Cottagecore isn’t about realism. Its purpose is to lay the groundwork for fantasies that might never come to fruition for kids living under modern capitalism, swamped with student debt, forced to fight the world’s social issues while barely making rent, and very well aware that they might never get to live in an idyllic cottage by the sea. In that way, it’s fairly anti-capitalist, a projection that focuses on alternate pathways of relating and consuming.

In terms of their critics, Swift may have more in common with the cottagecore movement than meets the eye. Both Swift and cottagecore have been criticized for their naivete and their proximity to alt-right movements. Swift was on the receiving end of criticism about refusing to denounce alt-right supporters (she eventually did), and cottagecore has been criticized for its emphasis on white, colonial, traditional values.

Still, women of color and queer women have also laid claim to some cottagecore aesthetics, and “lesbian cottagecore” is a prominent subculture. Queer futures and subversive dreams make appearances on folklore too, with the song “betty” already being branded as “queer canon”—though ostensibly written from the perspective of a 17-year-old boy missing the girl he cheated on. Its images of gardens and skateboards evoke the pain of closeted queerness and the hope of a future where queer people can exist unbothered.

In the end, folklore soars past its cottagecore branding, breaking through the glitz of Taylor’s fraught image to become something truly unique—an album that has the potential to help people.

Healing Sounds and Old Stories

Taylor Swift has blessed us. Because now we’ll get to walk through supermarkets in our masks while hearing the soft soothing sounds and poetic lyrics of “seven,” instead of the abrasive or purposefully euphoric pop she could’ve created. Just as cottagecore subcultures are often appealing to people who struggle with the noise levels and hyper-consumerist attitudes of the real world, Swift’s album seems designed for people seeking softer sounds or mossy outcrops on which to rest their heads.
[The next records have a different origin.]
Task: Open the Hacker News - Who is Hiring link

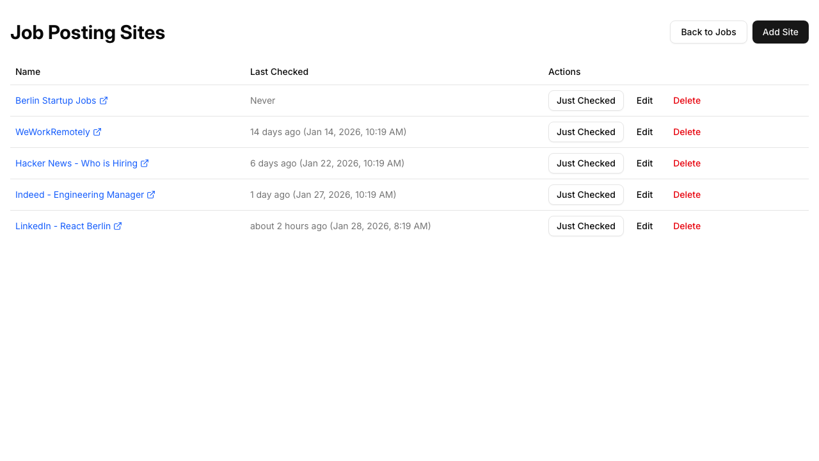Action: (x=77, y=163)
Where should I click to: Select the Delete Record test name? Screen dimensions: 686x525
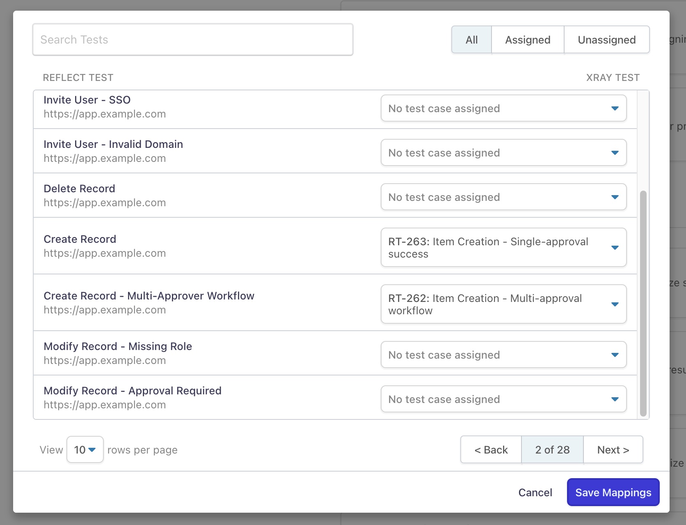[80, 189]
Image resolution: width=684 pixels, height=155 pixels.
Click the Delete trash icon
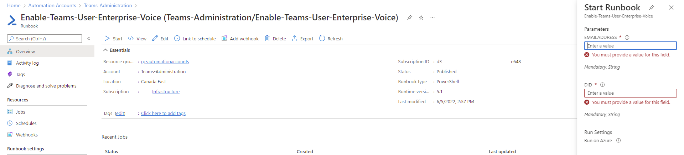(x=267, y=39)
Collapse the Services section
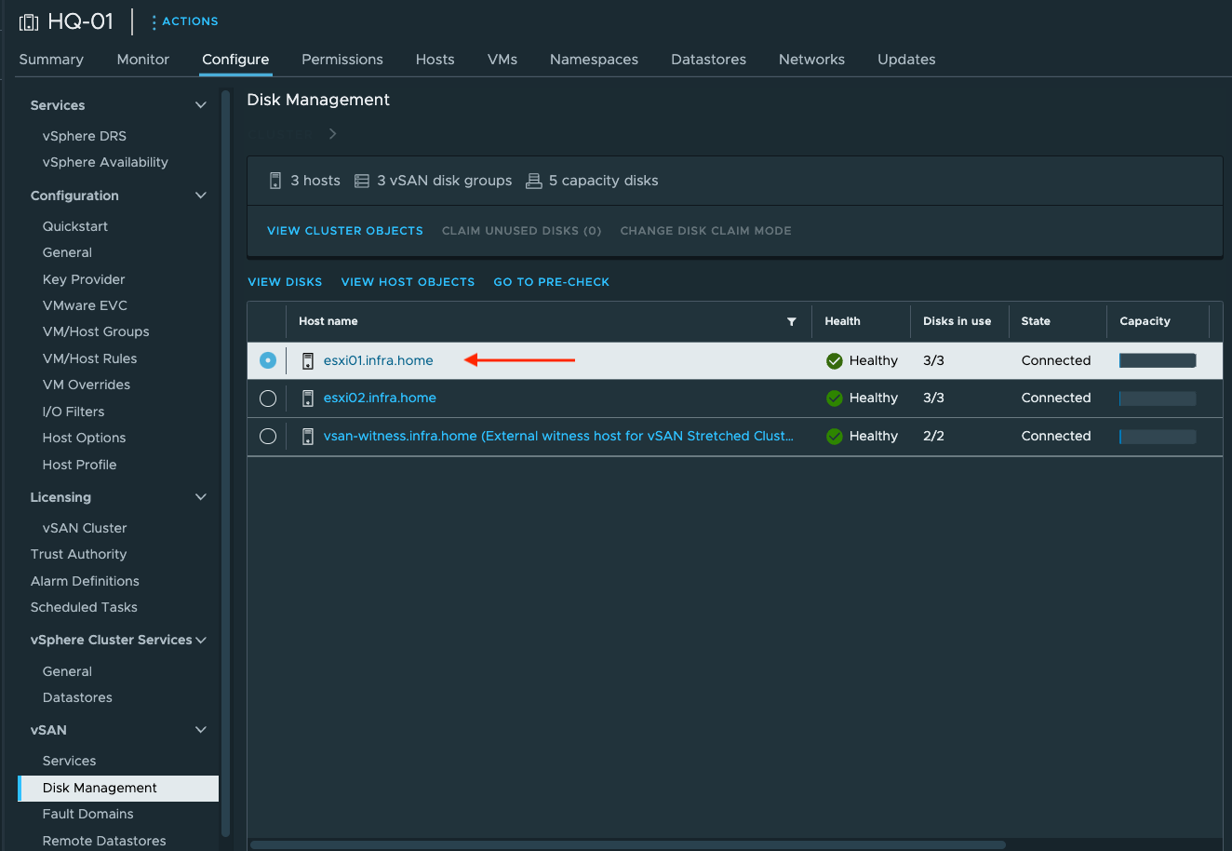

In the liner notes, Swift writes that the album was inspired by “stars drawn around scars…A cardigan that still bears the scent of loss twenty years later. Battleships sinking into the ocean, down down, down….” These are old images, but so are many of our most formative cultural stories. In today’s age, it’s clear we need new stories (or maybe very old ones) to rewrite the dangerous patterns of isolation and overconsumption we’ve been following. folklore opens up space for these stories.

In the end, perhaps the most surprising thing about folklore is that it’s a truly sad album—about feeling used up and worn out and about making room for those feelings instead of shutting them down. It’s a sad world, too, but it’s also of stunning beauty. That’s what Swift introduces us to on “folklore,” inviting us to rest in theoretical Walden-like cottages in our minds if only for the expanse of a few songs.